Many countries are relying on wind energy among other renewable resources to tackle climate change and reduce carbon emissions. However, it’s a capital-intensive sector and wind turbines like any other asset require regular operations and maintenance (O&M) to prevent unplanned breakdowns and repairs. The average shelf life of a wind turbine is 20 to 25 years. This means that many onshore wind farms in Europe and the U.S. installed before the year 2000 have already arrived at the end of design (EOD) life. Wind farm operators will need to find more profitable ways to run their business, or risk decommissioning wind assets and writing off the investment.
The proliferation of new digital technologies has given an opportunity for operators to increase the useful life of wind turbines and optimize the power yield. According to WindEurope, out of 22GW of wind power that is coming to its EOD life, 18GW will be eligible for lifetime extension (LTE) projects.
The cost of inaction is high—O&M needs to become more proactive
Traditional O&M activities centered around routine operations and scheduled maintenance, an approach that relied on reactive decision making with the hope that everything was working fine. In worst case scenarios, undetected problems would result in expensive, corrective actions. In fact, O&M accounts for approximately 10 to 20% of the total cost of energy for a wind project. In addition, many wind farm owners signed expensive maintenance contracts to fill the O&M skill gap. While monitoring systems such as SCADA (supervisory control and data acquisition) have been used for a while on wind farms, what’s missing is the sophistication needed to arrive at insightful decisions during the early stages of a problem. The ability to extract information from data and interpret outcomes for early detection of failures is critical. Digital O&M has now made this possible, giving wind operators more control over turbine performance.
Utilizing the power of data with digital twins and AI
Digital technologies use data as a vehicle to tackle O&M business challenges, as opposed to using it to define those challenges. Sensing and capturing accurate raw data is a critical first step. Many windfarms that were commissioned in the last two decades are not equipped with sensors found in modern wind turbines. Unobtrusive computational sensing through radar-based acoustic signature, drone-based imagery, and other related technologies enables multi-sensor fusion for enriching data capture across different components. The next step is employing data management and transformation techniques, including cleansing and merging the data to make it fit for consumption by analytical engines.

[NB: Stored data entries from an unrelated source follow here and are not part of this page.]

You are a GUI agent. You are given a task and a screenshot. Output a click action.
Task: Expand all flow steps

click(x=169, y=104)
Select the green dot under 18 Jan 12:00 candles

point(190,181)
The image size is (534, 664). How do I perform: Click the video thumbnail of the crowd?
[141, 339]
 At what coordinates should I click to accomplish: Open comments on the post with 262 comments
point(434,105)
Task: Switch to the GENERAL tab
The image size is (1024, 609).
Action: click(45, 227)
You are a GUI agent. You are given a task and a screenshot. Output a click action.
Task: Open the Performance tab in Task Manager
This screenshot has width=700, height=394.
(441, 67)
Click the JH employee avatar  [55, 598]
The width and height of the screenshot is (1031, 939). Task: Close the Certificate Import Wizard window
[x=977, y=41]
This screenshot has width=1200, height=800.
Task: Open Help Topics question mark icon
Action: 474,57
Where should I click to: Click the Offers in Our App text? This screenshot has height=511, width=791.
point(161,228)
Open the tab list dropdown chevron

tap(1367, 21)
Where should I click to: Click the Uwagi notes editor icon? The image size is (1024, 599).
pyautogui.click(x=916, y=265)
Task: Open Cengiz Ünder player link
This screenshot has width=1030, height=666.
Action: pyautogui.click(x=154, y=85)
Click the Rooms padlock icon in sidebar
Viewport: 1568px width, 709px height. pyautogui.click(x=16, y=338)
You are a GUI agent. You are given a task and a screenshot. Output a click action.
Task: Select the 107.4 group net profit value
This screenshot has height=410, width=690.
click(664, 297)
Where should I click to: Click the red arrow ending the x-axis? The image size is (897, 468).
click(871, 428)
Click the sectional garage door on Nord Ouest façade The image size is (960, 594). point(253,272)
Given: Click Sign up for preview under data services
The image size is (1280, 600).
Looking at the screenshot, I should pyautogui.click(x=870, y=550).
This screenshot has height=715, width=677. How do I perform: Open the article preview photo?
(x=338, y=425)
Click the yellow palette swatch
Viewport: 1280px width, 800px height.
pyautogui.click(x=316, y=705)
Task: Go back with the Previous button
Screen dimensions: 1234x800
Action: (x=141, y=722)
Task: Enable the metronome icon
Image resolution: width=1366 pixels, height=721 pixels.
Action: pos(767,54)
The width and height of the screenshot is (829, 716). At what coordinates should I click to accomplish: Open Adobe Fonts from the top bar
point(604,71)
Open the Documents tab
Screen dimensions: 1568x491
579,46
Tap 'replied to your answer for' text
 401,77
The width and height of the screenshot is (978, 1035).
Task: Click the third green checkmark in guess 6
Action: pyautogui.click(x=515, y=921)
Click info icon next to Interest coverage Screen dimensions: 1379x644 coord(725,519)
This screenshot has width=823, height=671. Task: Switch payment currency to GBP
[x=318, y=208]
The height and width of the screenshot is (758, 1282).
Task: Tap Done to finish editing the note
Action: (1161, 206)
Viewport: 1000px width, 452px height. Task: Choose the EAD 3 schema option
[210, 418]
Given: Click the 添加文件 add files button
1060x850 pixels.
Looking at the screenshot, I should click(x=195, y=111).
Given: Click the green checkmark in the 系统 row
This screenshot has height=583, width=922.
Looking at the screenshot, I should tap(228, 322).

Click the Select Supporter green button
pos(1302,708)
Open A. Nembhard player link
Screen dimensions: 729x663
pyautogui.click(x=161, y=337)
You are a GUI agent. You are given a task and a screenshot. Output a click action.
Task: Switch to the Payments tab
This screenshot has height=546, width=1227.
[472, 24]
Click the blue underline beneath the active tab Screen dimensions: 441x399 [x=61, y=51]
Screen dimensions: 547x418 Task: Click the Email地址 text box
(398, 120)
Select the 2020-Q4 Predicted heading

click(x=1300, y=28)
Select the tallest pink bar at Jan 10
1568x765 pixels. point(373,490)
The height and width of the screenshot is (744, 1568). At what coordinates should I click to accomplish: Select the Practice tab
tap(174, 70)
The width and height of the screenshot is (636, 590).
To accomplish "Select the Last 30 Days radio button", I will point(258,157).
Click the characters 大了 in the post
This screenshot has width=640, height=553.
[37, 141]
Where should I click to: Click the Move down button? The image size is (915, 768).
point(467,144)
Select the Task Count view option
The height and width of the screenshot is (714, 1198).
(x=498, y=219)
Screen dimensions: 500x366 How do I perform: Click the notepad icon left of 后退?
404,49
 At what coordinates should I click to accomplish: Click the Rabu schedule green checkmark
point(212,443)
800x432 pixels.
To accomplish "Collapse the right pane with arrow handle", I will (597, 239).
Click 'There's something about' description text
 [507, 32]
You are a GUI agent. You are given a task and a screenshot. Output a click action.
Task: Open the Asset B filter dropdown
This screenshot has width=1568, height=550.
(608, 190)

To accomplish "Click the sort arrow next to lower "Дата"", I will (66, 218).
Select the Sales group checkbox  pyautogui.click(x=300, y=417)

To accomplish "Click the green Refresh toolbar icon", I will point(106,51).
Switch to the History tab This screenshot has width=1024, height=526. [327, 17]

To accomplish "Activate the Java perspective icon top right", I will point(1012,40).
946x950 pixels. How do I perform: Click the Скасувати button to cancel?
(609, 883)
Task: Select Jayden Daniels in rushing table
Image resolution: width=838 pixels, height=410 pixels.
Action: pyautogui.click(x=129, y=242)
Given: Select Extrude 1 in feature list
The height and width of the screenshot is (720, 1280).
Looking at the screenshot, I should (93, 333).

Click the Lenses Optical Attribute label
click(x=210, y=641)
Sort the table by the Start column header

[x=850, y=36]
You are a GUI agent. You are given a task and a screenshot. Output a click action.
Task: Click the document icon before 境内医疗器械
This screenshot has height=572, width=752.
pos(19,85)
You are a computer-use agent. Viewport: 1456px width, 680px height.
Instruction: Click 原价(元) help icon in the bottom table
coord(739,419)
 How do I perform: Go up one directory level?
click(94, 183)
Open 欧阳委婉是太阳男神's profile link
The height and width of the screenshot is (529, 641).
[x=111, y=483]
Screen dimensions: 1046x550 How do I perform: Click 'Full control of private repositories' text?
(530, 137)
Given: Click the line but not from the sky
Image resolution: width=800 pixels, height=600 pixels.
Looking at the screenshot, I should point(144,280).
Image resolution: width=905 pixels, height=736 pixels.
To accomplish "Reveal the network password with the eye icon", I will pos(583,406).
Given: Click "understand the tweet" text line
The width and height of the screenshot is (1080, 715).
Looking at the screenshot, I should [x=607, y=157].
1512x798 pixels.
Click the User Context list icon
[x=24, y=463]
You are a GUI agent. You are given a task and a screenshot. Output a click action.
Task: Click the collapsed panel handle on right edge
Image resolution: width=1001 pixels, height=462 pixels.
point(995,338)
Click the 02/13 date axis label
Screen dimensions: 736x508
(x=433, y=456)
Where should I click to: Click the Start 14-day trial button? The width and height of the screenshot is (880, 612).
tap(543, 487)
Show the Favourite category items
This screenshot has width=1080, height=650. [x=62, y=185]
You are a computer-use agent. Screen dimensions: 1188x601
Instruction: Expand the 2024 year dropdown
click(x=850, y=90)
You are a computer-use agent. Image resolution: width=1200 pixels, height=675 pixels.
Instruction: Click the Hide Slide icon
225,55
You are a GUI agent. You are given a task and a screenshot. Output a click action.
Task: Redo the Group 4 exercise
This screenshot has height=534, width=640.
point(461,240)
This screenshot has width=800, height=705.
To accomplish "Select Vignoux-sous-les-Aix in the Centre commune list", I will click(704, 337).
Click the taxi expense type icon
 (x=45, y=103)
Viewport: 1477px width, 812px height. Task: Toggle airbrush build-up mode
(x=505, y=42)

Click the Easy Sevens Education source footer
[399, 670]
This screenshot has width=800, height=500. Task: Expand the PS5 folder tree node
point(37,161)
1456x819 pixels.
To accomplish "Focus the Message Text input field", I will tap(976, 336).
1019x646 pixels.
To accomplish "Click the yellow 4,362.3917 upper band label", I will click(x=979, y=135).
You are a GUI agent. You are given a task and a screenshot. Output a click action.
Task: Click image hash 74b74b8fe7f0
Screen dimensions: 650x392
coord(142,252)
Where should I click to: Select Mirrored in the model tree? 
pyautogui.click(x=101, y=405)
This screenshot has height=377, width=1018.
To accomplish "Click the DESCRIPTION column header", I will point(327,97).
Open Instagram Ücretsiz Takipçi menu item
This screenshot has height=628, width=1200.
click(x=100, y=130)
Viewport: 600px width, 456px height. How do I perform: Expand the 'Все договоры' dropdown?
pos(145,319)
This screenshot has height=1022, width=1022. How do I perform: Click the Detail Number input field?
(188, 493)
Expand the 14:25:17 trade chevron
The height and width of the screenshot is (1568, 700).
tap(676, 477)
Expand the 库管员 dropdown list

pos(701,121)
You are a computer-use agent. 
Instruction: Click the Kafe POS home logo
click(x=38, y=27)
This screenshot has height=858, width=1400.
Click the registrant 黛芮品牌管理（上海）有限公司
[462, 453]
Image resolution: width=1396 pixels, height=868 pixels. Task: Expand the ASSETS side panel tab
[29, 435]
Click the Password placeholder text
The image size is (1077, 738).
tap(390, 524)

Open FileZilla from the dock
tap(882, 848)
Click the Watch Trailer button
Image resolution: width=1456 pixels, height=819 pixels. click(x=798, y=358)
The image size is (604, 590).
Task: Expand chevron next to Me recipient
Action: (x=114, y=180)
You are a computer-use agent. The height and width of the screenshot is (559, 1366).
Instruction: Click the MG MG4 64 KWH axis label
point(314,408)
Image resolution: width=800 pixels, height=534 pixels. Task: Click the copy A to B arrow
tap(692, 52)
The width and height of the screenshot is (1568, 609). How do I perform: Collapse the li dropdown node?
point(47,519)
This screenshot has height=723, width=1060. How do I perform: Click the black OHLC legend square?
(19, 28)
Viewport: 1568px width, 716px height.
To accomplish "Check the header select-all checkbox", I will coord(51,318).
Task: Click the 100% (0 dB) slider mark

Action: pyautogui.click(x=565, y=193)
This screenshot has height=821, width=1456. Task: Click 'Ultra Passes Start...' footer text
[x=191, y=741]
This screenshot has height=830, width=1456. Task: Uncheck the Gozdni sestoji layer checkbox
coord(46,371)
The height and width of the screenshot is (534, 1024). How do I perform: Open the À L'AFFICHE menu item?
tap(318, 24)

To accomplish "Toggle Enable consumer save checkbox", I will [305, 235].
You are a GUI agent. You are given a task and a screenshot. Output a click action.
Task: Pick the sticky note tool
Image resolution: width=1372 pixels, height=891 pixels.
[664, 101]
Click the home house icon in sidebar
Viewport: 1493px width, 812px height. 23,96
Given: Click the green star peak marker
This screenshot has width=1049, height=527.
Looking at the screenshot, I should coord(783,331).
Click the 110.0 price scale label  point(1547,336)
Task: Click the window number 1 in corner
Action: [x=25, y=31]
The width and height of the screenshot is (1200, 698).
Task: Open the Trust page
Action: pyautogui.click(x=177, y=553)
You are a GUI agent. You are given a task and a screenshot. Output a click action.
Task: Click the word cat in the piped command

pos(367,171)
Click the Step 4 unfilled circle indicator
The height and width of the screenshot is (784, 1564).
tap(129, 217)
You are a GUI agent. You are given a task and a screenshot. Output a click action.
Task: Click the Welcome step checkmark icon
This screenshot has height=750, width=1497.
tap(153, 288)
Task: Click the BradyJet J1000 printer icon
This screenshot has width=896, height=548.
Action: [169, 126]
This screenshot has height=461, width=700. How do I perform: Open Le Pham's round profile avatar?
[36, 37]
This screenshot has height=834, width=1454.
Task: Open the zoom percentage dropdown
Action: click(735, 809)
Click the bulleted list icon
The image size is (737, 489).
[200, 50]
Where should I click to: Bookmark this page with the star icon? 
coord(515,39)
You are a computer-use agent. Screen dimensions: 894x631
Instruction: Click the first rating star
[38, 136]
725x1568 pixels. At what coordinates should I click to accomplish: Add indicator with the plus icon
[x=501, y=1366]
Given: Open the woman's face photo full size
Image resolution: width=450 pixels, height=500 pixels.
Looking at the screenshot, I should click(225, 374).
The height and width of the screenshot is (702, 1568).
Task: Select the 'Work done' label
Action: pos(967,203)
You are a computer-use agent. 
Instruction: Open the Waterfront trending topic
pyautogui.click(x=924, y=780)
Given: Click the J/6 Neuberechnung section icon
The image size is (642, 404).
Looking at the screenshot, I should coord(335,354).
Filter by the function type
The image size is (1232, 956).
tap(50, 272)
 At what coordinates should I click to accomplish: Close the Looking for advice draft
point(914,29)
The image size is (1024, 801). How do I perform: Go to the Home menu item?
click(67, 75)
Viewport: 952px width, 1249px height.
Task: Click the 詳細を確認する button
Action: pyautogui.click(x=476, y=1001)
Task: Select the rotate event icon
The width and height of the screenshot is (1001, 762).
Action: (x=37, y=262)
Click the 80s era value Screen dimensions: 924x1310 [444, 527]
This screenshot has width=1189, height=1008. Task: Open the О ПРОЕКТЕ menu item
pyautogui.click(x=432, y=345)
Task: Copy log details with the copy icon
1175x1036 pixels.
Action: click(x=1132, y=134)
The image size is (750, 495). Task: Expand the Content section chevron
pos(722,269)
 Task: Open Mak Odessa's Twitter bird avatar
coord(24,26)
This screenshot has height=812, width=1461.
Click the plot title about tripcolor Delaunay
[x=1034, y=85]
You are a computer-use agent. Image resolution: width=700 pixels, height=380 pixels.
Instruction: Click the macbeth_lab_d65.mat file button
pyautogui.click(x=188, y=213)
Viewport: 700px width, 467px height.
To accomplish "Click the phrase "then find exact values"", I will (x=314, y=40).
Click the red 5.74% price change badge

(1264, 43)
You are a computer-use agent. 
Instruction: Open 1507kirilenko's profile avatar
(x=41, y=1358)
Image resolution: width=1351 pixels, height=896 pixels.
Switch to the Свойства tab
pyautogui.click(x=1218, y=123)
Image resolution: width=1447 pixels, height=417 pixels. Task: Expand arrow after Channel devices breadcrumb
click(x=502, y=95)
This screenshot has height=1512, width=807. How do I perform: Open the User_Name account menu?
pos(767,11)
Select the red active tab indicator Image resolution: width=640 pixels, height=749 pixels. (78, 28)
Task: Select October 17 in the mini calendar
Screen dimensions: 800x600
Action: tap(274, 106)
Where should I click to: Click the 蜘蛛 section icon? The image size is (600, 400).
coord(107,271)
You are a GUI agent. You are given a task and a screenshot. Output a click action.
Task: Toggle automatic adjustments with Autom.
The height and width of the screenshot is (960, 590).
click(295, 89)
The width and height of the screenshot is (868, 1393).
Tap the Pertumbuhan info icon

Data engineering is just one piece of the puzzle. Data-driven digital twins of the components and its adjoining processes combined with predictive analytics will generate insights on performance to support proactive decision-making and corrective maintenance. When combined with artificial intelligence and machine learning, analytics can mine new parameters and lead indicators from historical data. This data can be tracked and analyzed using advanced algorithms to understand the current and future state of critical wind turbine components.
But analytics will be irrelevant, if the data and insights are not available to the operator, engineer or business stakeholder in the right format, in a timely manner. Many enterprises with a broader O&M vision are using ‘servitization’ by linking analytics with ERP (enterprise resource planning) systems. This ensures a process-driven approach in which information is actionable, and it triggers the right response.
Moving towards reliable, low-cost wind energy
Wind power represents 4.4% of the total generated power and is likely to increase up to 20% by 2030. With governments reducing subsidies, wind farms have to find new ways to cut costs and stay competitive. Digital technologies are the way forward. It will reduce downtime, cut O&M costs and improve the operational efficiency of wind turbines. The result is increased clean energy production at low costs.